La plupart des recommandations pour améliorer la transparence de la vie politique, provient de l’association Transparency International qui se présente comme un « mouvement mondial animé par une vision : un monde dans lequel les États, les entreprises, la société civile et les individus dans leur quotidien seraient épargnés par la corruption sous toutes ses formes ». L’association établit un indice de corruption pour chaque pays et publie un classement.

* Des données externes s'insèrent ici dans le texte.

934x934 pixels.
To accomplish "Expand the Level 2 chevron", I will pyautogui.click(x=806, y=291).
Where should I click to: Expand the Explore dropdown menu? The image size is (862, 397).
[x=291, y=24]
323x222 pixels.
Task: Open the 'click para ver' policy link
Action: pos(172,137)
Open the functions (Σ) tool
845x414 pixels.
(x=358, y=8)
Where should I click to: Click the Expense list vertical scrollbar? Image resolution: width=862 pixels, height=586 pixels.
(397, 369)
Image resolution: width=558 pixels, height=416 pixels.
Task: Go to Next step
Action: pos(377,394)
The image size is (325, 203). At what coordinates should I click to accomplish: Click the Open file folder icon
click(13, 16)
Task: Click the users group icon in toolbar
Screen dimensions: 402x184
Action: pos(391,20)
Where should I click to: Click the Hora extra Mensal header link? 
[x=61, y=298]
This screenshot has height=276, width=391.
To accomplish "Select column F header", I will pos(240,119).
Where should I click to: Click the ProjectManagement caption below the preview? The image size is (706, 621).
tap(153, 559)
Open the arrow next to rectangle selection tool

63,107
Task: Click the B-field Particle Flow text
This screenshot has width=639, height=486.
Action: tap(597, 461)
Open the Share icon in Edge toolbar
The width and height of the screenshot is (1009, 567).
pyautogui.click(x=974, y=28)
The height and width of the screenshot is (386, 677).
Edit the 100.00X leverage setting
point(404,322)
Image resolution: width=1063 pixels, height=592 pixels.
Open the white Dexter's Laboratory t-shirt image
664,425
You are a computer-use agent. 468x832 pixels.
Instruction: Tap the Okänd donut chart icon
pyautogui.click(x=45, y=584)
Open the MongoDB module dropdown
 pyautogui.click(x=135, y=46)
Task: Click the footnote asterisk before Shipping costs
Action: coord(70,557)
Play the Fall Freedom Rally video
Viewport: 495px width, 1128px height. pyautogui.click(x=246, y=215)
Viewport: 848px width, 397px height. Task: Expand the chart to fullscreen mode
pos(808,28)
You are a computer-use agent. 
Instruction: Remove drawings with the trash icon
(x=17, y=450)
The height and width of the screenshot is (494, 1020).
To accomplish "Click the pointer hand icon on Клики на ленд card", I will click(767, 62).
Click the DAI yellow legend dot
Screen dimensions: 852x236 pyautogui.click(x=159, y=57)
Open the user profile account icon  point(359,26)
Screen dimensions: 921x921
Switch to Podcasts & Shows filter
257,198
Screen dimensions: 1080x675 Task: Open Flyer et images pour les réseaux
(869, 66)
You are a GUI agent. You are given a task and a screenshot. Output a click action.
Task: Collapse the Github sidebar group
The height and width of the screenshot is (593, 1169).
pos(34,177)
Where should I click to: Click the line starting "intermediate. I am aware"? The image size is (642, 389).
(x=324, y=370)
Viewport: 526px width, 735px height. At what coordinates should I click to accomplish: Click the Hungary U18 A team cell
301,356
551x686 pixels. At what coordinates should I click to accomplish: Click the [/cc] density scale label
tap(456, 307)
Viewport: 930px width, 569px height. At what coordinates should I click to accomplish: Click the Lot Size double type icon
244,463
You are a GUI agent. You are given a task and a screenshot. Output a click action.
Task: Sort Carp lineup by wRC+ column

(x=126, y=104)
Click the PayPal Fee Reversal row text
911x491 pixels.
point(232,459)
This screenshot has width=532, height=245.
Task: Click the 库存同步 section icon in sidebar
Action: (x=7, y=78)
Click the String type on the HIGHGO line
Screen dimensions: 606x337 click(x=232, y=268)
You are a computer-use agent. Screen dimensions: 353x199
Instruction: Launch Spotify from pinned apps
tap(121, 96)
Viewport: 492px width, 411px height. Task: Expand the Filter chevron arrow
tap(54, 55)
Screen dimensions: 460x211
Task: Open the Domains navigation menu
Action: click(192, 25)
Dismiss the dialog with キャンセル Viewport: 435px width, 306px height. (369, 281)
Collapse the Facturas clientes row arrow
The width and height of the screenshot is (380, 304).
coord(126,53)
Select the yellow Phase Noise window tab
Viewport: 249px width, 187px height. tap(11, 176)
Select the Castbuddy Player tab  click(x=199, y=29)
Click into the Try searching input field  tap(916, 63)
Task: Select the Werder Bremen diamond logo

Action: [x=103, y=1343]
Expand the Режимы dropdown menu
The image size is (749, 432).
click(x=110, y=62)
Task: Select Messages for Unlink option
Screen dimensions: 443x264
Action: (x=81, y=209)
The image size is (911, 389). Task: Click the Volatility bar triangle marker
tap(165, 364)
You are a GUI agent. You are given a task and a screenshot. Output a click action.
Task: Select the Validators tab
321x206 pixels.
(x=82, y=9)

Dans le dernier, révélé il y a seulement quelques jours, la France est de nouveau à la 23e place. Si elle reconnaît que des efforts considérables ont été faits depuis 2013, tout en déplorant que cette prise de conscience ne soit qu’une réaction aux affaires qui ont touché la classe politique, l’ONG regrette que la loi Sapin n’aille pas aussi loin qu’elle aurait pu le faire.

Le décret relatif au répertoire numérique des représentants d’intérêts symbolise les avancées et les limites de cette loi : l’ONG “se félicite que le décret voit le jour” mais regrette que les groupes d’influence n’aient pas “l’obligation de dévoiler l’identité des parlementaires, des ministres et des conseillers ministériels qu’ils rencontrent“. Transparency International rappelle que le lobbying est un outil du débat démocratique mais que celui-ci doit se fonder “autour de trois principes essentiels : intégrité, équité et transparence.” L’association espère que le Président Emmanuel Macron va renforcer le dispositif comme il s’est engagé à le faire. Et pourquoi pas, s’inspirer de la plateforme en ligne de la ville de Paris.